Les sté­réo­types sexistes eux aus­si ont la dent dure dans le monde agri­cole. Charlotte Bécot, pré­si­dente de l’Association fémi­nine de déve­lop­pe­ment agri­cole (Afda) est à la tête d’une exploi­ta­tion avec son mari dans le Pas-​de-​Calais. Elle trouve que les hommes sont encore sen­si­ble­ment « machos » dans le milieu. « C’est sou­vent que le com­mer­cial vient et me dit “bon­jour je vou­drais voir le chef d’exploitation”. Je lui dis que c’est moi, il me répond “non, non le chef d’exploitation”. C’est encore dif­fi­cile pour cer­tains », raconte-​t-​elle à Causette avec une pointe d’ironie.

Une charge men­tale excessive 

Au-​delà du sexisme ambiant, les agri­cul­trices doivent se battre contre un autre fléau : une charge men­tale exces­sive. Dans une enquête menée en 2018, la Fédération natio­nale d'agriculture bio­lo­gique (Fnab) poin­tait que les agri­cul­trices souffrent, encore plus que la popu­la­tion fémi­nine géné­rale, de la double jour­née de tra­vail. Parce qu’en agri­cul­ture, on vit et on tra­vaille sou­vent sur le même lieu, exploi­ta­tion rime étroi­te­ment avec vie per­son­nelle. Difficile dans ce cas de trou­ver un mode de garde d’enfant en milieu rural avec des horaires adap­tés aux tâches très mati­nales par exemple. 

Des inéga­li­tés qui com­mencent néan­moins à dis­pa­raître pour Manon Pisani. Notamment grâce à l’allongement du congé mater en 2019. Sa durée mini­mum est pas­sée de deux à huit semaines, et elles peuvent pro­lon­ger jusqu'à 16 semaines… Enfin, leur congé est cal­qué sur celui du régime géné­ral. Les agri­cul­trices décla­rées béné­fi­cient donc désor­mais d’une allo­ca­tion pour se faire rem­pla­cer pen­dant leur congé. « Avec cet allon­ge­ment, on a la pos­si­bi­li­té de vivre notre post-​partum serei­ne­ment, se féli­cite la jeune femme. Ma mère a bos­sé jusqu’à la veille de ses deux accou­che­ments et rapi­de­ment après. C’est encore tabou mais beau­coup de femme souffrent aujourd’hui de des­cente d’organes à cause de cela. » 
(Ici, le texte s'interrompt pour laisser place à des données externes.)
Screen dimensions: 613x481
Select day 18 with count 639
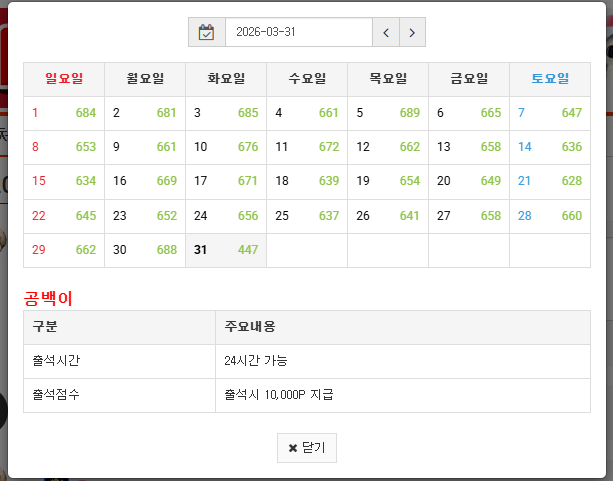[282, 181]
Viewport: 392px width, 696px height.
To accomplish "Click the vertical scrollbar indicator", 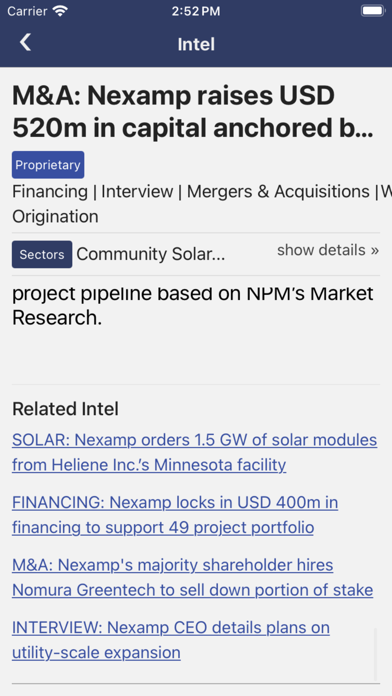I will point(375,654).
Lire aus­si I Océane Balland, agri’youtubeuse

Pourtant, d’après les chiffres de la Mutualité sociale agri­cole, seules 59 % des cheffes d’exploitations agri­coles et col­la­bo­ra­trices ayant accou­ché en 2020 ont eu recours à ce ser­vice. « Ce n’est pas simple, pour y avoir droit il faut s’y prendre très tôt dans cer­tains ter­ri­toires. On manque cruel­le­ment d’agents de rem­pla­ce­ment », sou­pire Manon Pisani. C’est pour­quoi pour la jeune femme, le pro­chain grand chan­tier de sa géné­ra­tion sera la géné­ra­li­sa­tion du ser­vice de rem­pla­ce­ment. « Le modèle fami­lial a évo­lué, on a beau­coup de familles mono­pa­ren­tales, on doit démo­cra­ti­ser ce ser­vice pour l’adapter à notre quo­ti­dien, avec par exemple des heures de ménage ou de garde d’enfant », propose-t-elle. 
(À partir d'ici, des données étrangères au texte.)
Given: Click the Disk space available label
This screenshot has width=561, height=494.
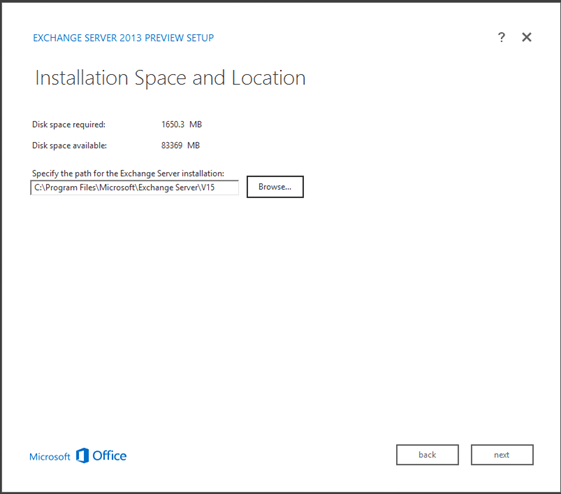Looking at the screenshot, I should [69, 146].
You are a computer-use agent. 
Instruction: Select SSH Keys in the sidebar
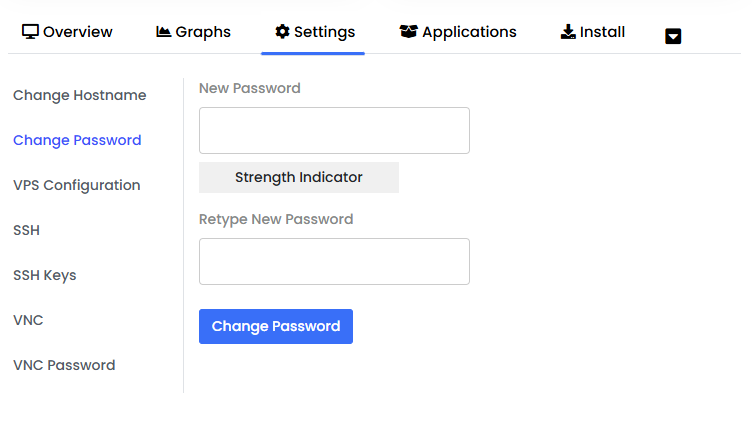click(x=44, y=275)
Des avan­cées néces­saires pour l’avenir de la pro­fes­sion, qui assiste actuel­le­ment à un renou­vel­le­ment de sa géné­ra­tion. La cheffe d’exploitation Jacqueline Cottier, qui pren­dra sa retraite dans quelques années, en est convain­cue, « ce renou­vel­le­ment se fera par et avec les femmes ». Pour elle, il est assu­ré : sa petite fille de seize ans, se voit déjà mar­cher sur les pas de sa grand-mère.